Computing the argmax is a common programming problem: you have a set of candidates C, a score function f, and you want to compute an optimal candidate c in C according to f, i.e. one that maximizes f(c). If there is only one such candidate, it is called the "argmax" of f on C. One can find solutions for this on-line, e.g. in this post, but I realized recently that Python's max() function can actually handle the job. Here is how.
So, we have a set of candidates and we want to find the one that maximizes a score function, for instance:
In : candidates = [1, 5, 8, 11, 9] In : f = lambda x: (x - 4) * (x - 10) * (x - 11) In : [f(x) for x in candidates] Out: [-270, 30, 24, 0, 10]
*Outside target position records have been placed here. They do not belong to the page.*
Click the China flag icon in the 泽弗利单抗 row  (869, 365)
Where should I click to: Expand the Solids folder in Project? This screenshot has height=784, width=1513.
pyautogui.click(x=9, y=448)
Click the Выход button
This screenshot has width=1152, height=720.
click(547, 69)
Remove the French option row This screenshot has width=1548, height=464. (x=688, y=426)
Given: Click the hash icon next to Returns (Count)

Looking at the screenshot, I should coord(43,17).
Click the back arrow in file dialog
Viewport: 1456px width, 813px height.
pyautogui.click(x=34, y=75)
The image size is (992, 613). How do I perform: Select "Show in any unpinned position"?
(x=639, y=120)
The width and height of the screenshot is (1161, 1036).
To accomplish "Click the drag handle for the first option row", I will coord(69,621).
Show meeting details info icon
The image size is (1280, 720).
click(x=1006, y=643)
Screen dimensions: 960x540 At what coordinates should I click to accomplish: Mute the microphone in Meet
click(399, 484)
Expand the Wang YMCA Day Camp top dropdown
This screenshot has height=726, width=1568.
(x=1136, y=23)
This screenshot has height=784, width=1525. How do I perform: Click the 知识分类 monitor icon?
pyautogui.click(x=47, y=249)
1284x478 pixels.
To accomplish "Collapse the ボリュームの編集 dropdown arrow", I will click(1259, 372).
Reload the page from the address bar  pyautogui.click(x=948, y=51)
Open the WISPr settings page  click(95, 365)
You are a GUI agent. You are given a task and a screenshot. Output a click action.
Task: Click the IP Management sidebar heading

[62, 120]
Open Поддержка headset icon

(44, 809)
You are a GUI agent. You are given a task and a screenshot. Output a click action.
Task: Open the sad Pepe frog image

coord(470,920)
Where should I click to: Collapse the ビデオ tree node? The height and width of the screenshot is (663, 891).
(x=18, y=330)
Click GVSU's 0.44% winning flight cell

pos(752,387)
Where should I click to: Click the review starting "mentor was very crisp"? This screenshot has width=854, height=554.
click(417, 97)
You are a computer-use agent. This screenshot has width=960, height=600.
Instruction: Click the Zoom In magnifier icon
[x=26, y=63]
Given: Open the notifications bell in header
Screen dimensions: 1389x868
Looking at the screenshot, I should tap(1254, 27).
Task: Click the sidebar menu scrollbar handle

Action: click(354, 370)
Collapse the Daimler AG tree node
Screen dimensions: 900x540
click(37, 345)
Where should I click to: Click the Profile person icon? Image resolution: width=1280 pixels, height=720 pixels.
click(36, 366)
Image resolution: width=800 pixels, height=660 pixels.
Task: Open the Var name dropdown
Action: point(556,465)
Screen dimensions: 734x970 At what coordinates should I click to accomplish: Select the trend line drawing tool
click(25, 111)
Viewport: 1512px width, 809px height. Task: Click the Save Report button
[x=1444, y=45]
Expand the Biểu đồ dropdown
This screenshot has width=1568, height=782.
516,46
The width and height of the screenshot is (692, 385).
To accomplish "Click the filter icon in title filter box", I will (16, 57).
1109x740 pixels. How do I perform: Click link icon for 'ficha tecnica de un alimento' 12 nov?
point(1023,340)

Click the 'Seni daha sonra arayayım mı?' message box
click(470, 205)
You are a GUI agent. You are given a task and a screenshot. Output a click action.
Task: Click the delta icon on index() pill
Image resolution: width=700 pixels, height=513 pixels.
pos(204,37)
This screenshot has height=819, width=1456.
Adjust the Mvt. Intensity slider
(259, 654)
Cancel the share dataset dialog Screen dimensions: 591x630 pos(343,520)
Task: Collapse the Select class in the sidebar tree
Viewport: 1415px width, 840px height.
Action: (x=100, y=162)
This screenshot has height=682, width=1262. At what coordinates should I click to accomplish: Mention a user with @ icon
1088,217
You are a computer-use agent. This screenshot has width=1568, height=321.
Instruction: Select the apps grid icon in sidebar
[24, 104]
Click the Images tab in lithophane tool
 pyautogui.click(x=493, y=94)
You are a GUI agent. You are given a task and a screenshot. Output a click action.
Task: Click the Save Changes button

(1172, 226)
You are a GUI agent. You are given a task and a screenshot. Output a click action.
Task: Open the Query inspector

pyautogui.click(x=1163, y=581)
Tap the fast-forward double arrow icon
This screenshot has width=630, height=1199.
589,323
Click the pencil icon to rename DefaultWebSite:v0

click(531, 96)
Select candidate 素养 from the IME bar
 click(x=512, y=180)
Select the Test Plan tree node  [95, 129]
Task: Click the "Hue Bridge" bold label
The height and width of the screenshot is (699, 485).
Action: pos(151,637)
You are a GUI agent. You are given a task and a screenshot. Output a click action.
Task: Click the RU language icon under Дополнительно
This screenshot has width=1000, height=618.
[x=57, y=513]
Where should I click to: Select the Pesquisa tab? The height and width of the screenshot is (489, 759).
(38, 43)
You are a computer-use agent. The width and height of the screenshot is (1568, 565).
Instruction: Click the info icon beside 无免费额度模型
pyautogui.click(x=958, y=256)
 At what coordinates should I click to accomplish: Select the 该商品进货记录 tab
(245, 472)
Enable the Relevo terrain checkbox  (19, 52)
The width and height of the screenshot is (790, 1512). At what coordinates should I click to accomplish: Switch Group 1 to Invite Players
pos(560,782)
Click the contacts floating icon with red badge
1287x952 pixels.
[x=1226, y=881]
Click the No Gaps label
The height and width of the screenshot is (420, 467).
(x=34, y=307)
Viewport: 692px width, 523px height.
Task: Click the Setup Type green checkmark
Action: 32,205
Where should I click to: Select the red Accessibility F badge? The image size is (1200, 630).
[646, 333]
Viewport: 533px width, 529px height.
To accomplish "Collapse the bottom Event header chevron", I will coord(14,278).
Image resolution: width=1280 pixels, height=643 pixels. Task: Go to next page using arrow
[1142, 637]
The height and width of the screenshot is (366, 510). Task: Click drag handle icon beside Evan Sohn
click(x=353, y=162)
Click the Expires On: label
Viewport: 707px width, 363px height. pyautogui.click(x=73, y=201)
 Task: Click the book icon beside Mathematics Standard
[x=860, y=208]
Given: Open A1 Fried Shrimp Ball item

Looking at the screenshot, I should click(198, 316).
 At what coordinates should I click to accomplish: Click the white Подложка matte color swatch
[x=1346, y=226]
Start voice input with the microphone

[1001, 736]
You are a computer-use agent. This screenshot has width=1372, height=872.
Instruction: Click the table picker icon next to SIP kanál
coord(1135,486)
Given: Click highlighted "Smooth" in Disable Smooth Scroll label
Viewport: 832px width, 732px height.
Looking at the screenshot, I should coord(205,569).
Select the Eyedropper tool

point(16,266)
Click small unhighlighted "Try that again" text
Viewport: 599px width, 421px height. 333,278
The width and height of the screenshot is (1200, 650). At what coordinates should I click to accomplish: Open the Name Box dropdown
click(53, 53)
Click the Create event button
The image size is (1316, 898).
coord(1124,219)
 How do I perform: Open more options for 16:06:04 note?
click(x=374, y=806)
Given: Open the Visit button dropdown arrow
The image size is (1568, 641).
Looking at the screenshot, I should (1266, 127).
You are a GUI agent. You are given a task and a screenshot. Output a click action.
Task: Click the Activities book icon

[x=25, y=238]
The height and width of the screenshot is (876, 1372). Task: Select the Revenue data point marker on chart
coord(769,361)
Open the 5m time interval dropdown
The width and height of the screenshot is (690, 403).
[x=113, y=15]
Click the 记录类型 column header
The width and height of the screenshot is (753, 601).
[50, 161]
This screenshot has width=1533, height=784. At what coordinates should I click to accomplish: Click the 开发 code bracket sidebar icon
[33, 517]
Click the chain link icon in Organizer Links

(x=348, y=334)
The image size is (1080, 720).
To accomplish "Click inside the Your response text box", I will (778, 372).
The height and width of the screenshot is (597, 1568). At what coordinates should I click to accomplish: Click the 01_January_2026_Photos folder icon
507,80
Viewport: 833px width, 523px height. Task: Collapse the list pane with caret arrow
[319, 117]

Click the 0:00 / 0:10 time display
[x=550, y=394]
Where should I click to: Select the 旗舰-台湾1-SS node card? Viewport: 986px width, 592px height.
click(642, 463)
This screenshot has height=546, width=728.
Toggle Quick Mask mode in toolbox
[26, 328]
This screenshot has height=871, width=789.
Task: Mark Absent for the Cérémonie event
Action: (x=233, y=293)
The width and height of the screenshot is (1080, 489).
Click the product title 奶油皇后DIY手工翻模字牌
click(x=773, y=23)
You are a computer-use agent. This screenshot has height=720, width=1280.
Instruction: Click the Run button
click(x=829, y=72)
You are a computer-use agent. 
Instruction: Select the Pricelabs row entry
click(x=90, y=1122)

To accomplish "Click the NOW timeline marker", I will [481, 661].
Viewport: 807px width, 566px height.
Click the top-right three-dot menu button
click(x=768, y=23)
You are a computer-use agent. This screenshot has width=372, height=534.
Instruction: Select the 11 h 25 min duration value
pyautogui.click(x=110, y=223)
In this case the answer is 5, the candidate at which f is maximal with f(5)=30. A first solution could be to compute the values of f on candidates and use list.index() to return the index of a maximal element:
In : l = [f(x) for x in candidates] In : fmax = max(l) In : best_candidate = candidates[l.index(fmax)] In : best_candidate Out: 5
This approach relies on the fact that the indexes in l and candidates are the same, and it is a little bit verbose. There is a one-liner that circumvents this:
In : max(candidates, key=f) Out: 5
In details: the key argument to max() is a one-argument function applied to the elements of the iterable before comparing them (its default value is of course the identity). For instance, max(i, j, key=f) is equivalent to i if f(i) >= f(j) else j.